One of the great unproved assumptions of the ruling culture in our own city has always been that development itself — building stuff — is always good for the city because it builds the tax base. Nobody ever does the math on how much the new development costs the tax base in new services.

It’s just a leap of faith that public subsidy of real estate development builds a better city. Well how about a leap of faith for subsidizing the amelioration of general social messed-up-edness?

Might that not even be the more responsible way to spend our money in the strictly fiduciary sense? Just thinking out loud here, but last week, Laurence D. Fink, founder and chief executive of BlackRock, described by The New York Times as the world’s largest asset manager with $7 trillion in investments, announced his firm will start valuing companies in part on the basis of their preparedness for global warming. So the money meets the real world.

Why shouldn’t we think the same way about how local government spends our money? When bond rating agencies set about measuring the soundness and health of local government, shouldn’t they at least take a look at how the government is addressing profound social dysfunction? How long is any city going to do well if it doesn’t do anything about its … you know … murder problem (sorry).

It’s at least worth an interview question: “Well, then, it looks as if you folks have really done a great job with those balky traffic lights. So, tell us, how are you coming on your murders?”

The school district report proposes three pilot areas near high schools where the district could try out its new “equity in bond planning” idea. Two are in southern Dallas — Lincoln High School & Humanities Communications (worst school name ever) a half-mile southwest of Fair Park, and Franklin D. Roosevelt High School six miles due south of downtown. The third is L.G. Pinkston High School in West Dallas, two miles west of the Margaret Hunt Hill (Calatrava) Bridge.

On the left, colored lines and dots depict city projects in a neighborhood in Far North Dallas. On the right, an area of roughly the same size around Lincoln High School in South Dallas is lightly touched by bond projects.
Jim Schutze, from dallascityhall.com
I used the city’s own online mapping software to compare all existing city bond projects in the neighborhoods around those schools with other equivalent land areas elsewhere in the city.
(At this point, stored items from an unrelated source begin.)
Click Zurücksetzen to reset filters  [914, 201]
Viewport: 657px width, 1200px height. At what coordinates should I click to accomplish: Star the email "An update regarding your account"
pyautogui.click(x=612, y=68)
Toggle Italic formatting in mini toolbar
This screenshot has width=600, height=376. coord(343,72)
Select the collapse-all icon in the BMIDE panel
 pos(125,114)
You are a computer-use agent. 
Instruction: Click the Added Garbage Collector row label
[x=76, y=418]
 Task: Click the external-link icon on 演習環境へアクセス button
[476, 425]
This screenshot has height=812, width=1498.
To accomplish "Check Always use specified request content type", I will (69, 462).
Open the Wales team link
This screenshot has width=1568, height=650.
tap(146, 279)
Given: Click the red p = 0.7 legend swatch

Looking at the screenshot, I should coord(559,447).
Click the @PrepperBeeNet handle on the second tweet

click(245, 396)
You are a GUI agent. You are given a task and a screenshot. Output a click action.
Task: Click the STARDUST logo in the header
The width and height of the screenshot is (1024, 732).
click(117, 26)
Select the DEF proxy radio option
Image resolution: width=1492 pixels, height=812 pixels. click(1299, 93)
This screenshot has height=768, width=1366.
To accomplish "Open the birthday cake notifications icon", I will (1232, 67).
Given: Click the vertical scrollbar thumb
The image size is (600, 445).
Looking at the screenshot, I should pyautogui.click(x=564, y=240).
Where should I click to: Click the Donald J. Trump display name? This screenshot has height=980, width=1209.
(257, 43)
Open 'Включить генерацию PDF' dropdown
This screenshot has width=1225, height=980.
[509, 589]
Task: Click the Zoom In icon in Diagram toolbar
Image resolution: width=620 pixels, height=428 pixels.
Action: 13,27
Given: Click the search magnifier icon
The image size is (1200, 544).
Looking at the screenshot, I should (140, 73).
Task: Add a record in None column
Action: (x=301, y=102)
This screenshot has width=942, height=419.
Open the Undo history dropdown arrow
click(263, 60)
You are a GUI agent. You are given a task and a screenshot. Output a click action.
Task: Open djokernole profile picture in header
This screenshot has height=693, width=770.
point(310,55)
You see the results here.

Of the three comparisons I made, one was with an area in the far northern reaches of the city and another with an area in Uptown. Those were interesting — striking, in fact. Compared to what’s going on in Far North Dallas and Uptown, the area around Lincoln is only lightly touched by bond projects and the area around Roosevelt High School is a city bond project desert.

But I thought Pinkston was even more interesting. Of the three, Pinkston is in the most extreme desert. I did not compare Pinkston with areas far away from it, however. Instead I moved my cursor over barely two miles to the area at the western foot of the new Calatrava Bridge.

Oh, my! Barely two miles down the road from Pinkston, the city bond project desert blooms. The land south of Singleton a quarter-mile from the bridge is crisscrossed by bond projects. The area near the bridge also is chock-a-block with new commercial and apartment construction, some of it carried out by the famous family member of a sitting City Council member from North Dallas.

The Calatrava Bridge itself arguably was conceived and built to spur economic activity, since the only thing over there before it was built was Ray’s Hardware and Sporting Goods. (Ray’s now offers bumper stickers proclaiming, “The Bridge to Ray’s Hardware.”) It’s that third comparison, Pinkston with the foot of the new bridge, that shows what the city can do or not do if and when it feels like it.

The mayor’s own report cries out for him to offer at least that much leadership. But, you know, in addition to being our mayor, Johnson’s got a new full-time job in the public finance section of a big law firm, awarded to him right after he got elected. He’s a busy, lucky man.